Search the records for the string "Identify" and copy every line where it turns up.
Input material START
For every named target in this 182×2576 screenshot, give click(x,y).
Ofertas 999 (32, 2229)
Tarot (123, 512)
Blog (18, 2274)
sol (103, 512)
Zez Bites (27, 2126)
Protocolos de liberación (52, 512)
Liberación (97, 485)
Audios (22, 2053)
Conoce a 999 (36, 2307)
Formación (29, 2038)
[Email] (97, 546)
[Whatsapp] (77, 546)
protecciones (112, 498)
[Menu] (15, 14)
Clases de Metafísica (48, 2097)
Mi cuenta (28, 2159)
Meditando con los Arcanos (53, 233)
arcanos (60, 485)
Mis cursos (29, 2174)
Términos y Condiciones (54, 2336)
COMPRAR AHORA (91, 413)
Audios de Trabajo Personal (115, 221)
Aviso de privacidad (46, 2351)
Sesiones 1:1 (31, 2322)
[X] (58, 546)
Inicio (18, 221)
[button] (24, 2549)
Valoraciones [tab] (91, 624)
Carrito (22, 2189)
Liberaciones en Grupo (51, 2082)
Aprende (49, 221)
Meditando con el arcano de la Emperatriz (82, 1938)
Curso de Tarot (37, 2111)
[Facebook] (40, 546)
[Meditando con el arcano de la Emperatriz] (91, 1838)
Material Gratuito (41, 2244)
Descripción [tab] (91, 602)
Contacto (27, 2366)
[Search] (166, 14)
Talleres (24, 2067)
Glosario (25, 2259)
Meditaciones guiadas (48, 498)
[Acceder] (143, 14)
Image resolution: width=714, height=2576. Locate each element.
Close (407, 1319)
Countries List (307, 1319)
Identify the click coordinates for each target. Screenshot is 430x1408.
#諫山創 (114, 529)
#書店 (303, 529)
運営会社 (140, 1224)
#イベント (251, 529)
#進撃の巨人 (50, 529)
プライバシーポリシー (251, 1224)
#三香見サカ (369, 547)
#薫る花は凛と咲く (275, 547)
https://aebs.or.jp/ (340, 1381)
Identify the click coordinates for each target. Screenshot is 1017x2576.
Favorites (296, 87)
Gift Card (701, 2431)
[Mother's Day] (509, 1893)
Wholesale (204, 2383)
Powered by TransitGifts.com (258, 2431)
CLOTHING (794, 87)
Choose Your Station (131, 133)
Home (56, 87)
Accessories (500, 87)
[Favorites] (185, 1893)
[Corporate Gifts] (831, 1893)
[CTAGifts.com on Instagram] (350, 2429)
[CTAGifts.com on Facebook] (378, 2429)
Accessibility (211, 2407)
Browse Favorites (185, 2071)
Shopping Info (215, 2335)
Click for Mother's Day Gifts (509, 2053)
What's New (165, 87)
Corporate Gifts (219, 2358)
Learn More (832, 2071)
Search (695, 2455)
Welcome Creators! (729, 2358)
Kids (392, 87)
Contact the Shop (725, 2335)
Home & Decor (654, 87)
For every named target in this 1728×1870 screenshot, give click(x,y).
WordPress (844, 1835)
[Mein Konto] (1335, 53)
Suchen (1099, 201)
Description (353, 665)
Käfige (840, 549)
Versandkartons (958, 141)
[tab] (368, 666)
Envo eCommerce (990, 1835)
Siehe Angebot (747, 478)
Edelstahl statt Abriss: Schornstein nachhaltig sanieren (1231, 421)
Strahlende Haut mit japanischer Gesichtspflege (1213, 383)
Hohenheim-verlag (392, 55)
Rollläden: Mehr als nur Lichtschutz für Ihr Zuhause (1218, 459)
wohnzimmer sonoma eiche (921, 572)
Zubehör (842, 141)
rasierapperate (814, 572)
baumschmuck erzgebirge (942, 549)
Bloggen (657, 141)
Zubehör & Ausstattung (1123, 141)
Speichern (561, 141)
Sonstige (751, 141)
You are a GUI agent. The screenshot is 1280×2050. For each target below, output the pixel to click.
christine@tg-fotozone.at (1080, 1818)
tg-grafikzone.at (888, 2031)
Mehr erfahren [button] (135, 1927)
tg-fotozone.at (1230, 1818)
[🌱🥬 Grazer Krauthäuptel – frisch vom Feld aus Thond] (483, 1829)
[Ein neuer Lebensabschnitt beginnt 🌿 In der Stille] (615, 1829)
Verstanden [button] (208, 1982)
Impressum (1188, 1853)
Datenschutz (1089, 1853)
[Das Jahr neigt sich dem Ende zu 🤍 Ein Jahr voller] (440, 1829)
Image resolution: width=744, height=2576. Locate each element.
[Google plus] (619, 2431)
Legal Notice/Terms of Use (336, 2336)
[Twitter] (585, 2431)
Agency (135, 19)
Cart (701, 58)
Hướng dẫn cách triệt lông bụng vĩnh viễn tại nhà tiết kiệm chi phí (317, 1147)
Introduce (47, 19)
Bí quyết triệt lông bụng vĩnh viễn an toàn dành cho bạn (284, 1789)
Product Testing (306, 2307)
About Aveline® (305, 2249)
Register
Input material END
### Solution for this task
Identify the click coordinates for each target. Screenshot is 430x1408.
Identify the click coordinates for each target. Screenshot is 1017x2576.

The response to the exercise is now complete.